- _Lista de tarefas_:
• A. Reproduza fielmente o trecho do relato sobre música e vida adulta, começando em "Diabos, eu não" e seguindo até "querer é suficiente?".
• B. Apresente a continuação do relato sobre música e vida adulta a partir do ponto em que ele se encerra.

- _Trecho do documento_:
——
Seria bom ser remunerado para fazer o que gosto sem me preocupar com o futuro? Claro. Mas quais as chances disso realmente acontecer? Quando adolescente, talvez até o início da vida adulta, eu acreditava que tudo que eu precisava estava em minhas mãos. E nas minhas mãos, na maior parte do tempo, estava uma guitarra. Comecei a produzir música no meu quarto do jeito mais 'Do It Yourself' o possível, e até hoje eu gosto do resultado tosco que eu cheguei naquele tempo. Eu tinha 25 anos quando lancei meu primeiro "Álbum". Digo álbum entre aspas porque estava longe, muito longe de ter uma qualidade fonográfica aceitável. Não faria sentido nenhum subir aquelas músicas no Spotify, por exemplo. Eu já fiz isso uma vez, quando já estava mais experiente e sabia uma coisa ou outra sobre produção. Mas, ainda assim, aquelas primeiras músicas, feitas no quarto na antiga casa em Belém me tocam de um jeito carinhoso que nem sei explicar. 

Completamente distante do que os grandes artistas já haviam feito aos 25 anos. Com 27 a maioria deles já estavam mortos. Acho que estou no lucro, se parar pra pensar assim. Eu tive sucesso em comunicar o que fazia sentido pra mim sonoramente naquele momento. E isso, de fato, não tem dinheiro no mundo que compre.

Mas é preciso pagar as contas. Ir ao supermercado. Pagar o plano de saúde. Financiar um carro. Pagar o IPTU, fazer revisão no veículo. Comprar remédios. Pagar o condomínio. Declarar Imposto de Renda. Etc, etc...

Diabos, eu não faço nada disso. Estou na asa dos meus pais até hoje. E tenho 31 anos. Eu sinto um tanto de vergonha quando me pego me analisando por esses termos. Não quero ser essa pessoa mais. Não quero estar nessa pele aos 40. Mas será que querer é suficiente?


A mudança só vem para os que se comprometem com os pequenos atos. 


Lutar contra si mesmo nas pequenas ações pode ser uma tarefa Hercúlea. Se dedicar dia sim e dia também a um objetivo distante, porém alcançável, é maior do que a queda de um Titã. Confesso que ainda não consegui internalizar isto. Acho que começar a escrever todos os dias, sem falta, antes que a meia noite se apresente, pode ser um exercício inicial para este modus operandi. No fim das contas, a única pessoa que estou enganando é a mim mesmo. Não vou na academia a dois dias. Eu posso ficar me sentindo mal por isso, ou simplesmente ir até lá nos próximos dias. Encontrar esse ritmo. Esse impulso, este ímpeto.  E me manter com essa força, essa inércia. É isso que irá transformar a minha realidade.
——
- _Entradas do conjunto de dados_:
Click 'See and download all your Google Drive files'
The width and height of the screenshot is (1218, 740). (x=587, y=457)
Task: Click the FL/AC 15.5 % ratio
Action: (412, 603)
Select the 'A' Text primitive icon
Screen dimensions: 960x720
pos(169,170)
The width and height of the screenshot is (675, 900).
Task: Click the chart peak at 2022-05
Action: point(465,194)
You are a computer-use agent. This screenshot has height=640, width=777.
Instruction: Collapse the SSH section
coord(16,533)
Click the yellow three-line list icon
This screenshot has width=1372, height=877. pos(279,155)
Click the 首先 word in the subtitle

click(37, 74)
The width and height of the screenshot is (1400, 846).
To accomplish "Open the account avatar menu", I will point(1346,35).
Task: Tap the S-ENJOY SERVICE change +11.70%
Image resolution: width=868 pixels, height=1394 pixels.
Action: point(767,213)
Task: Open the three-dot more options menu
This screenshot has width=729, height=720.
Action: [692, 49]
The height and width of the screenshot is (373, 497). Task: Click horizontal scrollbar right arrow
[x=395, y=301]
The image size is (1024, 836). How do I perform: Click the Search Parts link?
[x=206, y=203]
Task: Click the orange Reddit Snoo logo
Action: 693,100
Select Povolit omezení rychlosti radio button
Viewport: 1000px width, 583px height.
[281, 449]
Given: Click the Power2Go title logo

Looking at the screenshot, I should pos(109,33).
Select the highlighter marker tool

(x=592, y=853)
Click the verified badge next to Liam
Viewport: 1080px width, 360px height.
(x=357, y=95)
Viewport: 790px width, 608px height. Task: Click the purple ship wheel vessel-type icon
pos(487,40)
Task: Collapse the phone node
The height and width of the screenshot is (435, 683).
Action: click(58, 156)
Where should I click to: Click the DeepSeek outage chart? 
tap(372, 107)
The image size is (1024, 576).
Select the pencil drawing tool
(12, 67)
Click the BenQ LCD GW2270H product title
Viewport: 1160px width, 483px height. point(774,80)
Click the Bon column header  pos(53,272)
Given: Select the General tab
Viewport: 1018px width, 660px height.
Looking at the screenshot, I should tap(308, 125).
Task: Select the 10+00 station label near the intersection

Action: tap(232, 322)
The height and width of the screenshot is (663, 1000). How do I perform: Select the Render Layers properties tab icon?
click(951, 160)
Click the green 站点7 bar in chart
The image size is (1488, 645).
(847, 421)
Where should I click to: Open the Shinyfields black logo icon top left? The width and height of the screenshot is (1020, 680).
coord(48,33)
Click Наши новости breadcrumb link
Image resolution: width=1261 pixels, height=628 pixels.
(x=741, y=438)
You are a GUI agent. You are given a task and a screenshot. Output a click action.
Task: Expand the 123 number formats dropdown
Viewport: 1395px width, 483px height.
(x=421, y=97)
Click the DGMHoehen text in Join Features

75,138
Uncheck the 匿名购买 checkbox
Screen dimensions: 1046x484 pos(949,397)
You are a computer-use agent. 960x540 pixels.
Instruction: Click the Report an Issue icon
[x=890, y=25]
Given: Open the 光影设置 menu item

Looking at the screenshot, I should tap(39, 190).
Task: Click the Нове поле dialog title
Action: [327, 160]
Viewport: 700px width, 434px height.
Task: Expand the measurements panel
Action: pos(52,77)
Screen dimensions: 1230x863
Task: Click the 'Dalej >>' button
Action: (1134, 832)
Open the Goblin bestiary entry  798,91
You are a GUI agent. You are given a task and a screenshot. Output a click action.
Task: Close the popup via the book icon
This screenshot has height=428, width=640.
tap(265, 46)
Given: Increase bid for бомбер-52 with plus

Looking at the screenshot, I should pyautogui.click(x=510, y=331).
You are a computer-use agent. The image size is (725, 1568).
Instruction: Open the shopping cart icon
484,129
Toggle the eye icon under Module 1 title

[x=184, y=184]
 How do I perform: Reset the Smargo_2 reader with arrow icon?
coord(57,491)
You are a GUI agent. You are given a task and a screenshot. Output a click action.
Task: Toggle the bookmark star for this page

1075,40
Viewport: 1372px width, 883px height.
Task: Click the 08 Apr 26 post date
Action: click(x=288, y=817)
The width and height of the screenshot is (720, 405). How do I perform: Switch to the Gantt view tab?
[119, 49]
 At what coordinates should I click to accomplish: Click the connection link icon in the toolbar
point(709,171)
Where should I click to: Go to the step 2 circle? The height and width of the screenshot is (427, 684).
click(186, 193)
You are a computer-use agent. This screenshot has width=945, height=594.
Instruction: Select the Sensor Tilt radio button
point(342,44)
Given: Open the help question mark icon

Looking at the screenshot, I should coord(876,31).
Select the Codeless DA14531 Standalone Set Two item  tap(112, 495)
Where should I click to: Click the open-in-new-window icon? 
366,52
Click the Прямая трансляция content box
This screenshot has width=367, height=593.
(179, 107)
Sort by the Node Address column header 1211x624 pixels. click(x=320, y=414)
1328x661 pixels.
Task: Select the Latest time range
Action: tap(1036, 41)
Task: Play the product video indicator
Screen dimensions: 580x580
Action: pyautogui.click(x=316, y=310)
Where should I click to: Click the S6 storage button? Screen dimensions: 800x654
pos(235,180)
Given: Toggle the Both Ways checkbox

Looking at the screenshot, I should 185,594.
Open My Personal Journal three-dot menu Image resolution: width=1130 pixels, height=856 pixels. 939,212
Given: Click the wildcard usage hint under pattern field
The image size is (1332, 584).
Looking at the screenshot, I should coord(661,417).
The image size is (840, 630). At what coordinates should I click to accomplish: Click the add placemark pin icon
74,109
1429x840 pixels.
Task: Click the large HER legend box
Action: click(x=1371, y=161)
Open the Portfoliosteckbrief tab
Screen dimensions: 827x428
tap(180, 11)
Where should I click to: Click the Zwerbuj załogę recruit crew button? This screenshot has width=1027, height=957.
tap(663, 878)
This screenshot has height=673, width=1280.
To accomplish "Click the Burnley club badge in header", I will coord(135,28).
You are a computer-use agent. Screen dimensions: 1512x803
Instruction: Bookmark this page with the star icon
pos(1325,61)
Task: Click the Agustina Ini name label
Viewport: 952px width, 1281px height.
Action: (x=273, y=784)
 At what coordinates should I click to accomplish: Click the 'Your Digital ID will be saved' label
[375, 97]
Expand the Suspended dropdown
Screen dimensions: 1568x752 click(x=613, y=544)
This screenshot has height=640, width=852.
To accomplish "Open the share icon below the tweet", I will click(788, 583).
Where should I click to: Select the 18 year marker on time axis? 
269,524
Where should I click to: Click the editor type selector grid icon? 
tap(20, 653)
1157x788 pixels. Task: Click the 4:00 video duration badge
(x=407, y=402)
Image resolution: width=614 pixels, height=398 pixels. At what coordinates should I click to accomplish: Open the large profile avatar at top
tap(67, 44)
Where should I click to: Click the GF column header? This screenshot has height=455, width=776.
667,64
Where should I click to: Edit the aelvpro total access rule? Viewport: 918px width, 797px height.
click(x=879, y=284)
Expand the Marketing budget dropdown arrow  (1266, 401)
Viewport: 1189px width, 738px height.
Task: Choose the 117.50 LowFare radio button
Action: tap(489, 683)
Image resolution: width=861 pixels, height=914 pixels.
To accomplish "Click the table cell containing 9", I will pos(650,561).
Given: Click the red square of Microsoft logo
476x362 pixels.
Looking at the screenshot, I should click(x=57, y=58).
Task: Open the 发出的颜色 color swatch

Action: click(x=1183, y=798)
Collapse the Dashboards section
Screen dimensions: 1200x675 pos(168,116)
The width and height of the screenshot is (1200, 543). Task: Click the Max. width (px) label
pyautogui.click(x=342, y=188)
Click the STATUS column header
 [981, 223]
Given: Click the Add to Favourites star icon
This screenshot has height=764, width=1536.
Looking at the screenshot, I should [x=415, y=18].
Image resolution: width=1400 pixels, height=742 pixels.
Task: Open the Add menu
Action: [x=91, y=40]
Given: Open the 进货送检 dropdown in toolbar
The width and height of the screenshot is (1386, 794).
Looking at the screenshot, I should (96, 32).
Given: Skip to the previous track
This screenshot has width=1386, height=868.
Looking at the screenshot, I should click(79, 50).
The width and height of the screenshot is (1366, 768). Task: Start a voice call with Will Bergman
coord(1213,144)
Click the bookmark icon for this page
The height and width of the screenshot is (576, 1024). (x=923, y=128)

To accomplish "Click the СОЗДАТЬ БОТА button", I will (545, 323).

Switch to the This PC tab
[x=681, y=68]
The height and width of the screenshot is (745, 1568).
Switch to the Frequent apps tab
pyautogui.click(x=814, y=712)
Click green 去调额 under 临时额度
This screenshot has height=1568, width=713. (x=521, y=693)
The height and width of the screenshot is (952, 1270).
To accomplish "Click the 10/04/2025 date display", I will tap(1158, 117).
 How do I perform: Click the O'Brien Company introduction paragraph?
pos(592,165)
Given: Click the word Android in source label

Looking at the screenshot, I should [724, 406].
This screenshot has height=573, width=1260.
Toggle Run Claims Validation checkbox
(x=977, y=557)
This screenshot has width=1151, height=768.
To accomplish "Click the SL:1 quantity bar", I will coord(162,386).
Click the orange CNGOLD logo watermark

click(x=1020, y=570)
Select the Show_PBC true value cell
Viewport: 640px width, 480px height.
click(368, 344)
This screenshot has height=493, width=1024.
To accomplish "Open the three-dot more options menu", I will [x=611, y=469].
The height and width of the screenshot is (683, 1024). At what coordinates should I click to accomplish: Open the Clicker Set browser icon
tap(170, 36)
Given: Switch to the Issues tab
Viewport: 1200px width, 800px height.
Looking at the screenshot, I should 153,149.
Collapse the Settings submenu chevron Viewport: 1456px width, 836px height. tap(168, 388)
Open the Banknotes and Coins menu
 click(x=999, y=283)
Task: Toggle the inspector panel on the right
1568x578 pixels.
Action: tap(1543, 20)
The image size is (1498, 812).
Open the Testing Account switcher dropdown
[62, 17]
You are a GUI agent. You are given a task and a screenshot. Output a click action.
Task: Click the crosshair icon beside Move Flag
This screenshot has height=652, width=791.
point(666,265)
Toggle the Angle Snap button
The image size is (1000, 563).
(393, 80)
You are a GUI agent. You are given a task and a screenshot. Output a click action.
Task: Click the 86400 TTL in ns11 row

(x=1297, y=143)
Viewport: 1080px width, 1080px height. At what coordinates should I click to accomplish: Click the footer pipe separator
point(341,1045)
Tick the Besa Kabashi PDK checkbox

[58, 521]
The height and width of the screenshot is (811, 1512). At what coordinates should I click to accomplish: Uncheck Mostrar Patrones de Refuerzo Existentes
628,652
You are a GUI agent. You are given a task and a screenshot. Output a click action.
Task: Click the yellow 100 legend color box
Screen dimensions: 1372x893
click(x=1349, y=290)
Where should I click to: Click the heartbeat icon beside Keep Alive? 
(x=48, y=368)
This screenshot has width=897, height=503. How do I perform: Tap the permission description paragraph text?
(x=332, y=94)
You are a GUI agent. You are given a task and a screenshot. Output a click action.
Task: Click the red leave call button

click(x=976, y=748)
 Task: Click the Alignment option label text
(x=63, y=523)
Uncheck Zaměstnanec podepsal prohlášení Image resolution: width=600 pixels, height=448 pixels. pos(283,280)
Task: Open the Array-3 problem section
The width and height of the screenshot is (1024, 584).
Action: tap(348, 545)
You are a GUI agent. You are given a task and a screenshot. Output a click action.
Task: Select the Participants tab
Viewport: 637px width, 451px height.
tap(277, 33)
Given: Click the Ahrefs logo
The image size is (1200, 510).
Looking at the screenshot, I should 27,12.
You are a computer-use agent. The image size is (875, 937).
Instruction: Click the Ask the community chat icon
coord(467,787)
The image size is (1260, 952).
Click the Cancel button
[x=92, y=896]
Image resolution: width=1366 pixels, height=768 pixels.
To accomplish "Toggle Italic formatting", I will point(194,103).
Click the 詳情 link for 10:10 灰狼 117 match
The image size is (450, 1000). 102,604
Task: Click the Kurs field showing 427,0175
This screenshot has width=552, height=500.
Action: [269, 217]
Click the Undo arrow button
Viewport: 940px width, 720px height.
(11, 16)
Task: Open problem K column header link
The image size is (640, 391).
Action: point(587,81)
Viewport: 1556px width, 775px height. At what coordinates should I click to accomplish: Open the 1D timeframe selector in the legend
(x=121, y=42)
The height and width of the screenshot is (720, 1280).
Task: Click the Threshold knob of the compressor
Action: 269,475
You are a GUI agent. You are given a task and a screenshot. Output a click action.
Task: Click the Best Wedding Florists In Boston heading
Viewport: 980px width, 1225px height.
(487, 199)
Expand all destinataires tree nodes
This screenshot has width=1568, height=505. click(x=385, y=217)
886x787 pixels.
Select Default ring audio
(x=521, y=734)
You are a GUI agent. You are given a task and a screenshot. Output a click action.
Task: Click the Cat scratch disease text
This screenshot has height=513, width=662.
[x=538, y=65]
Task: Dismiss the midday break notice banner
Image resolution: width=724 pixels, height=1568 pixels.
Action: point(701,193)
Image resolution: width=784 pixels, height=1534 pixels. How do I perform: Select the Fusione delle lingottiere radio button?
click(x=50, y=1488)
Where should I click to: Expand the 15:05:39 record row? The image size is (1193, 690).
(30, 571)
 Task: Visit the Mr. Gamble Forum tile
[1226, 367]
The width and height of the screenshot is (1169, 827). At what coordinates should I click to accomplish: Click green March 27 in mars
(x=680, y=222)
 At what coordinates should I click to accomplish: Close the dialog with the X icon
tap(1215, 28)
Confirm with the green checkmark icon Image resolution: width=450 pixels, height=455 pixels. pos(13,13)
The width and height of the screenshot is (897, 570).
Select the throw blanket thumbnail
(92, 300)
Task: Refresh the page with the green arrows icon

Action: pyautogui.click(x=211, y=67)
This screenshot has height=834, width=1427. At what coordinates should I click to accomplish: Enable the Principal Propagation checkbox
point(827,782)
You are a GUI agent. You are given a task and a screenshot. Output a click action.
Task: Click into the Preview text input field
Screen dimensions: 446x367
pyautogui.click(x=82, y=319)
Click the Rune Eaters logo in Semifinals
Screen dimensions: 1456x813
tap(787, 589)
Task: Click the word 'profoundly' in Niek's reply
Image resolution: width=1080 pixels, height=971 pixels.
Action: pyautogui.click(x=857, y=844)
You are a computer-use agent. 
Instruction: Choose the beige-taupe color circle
——
- _Respostas por tarefa_:
• A.
Diabos, eu não faço nada disso. Estou na asa dos meus pais até hoje. E tenho 31 anos. Eu sinto um tanto de vergonha quando me pego me analisando por esses termos. Não quero ser essa pessoa mais. Não quero estar nessa pele aos 40. Mas será que querer é suficiente?

• B.
Vencer a Resistência. Por Resistência me refiro àquela voz que me diz para adiar aquilo que deve ser feito. Ela é constante, e insistente na minha personalidade. Não sei desde quando isso se dá, mas é provável que minha tendência a estar em um estado dormente tenha se iniciado no fim da infância, começo da adolescência. Para não me machucar, comecei a simplesmente não sentir absolutamente nada. Esse vazio corroeu tudo ao seu redor, inclusive minha sanidade. Mas isso está no passado agora. Me sinto muito mais centrado hoje em dia. Mas ainda assim, preciso vencer a Resistência. Esse é meu grande Trabalho. É isso que vai ditar meu caminhar daqui pra frente. E só eu posso garantir isso para mim mesmo.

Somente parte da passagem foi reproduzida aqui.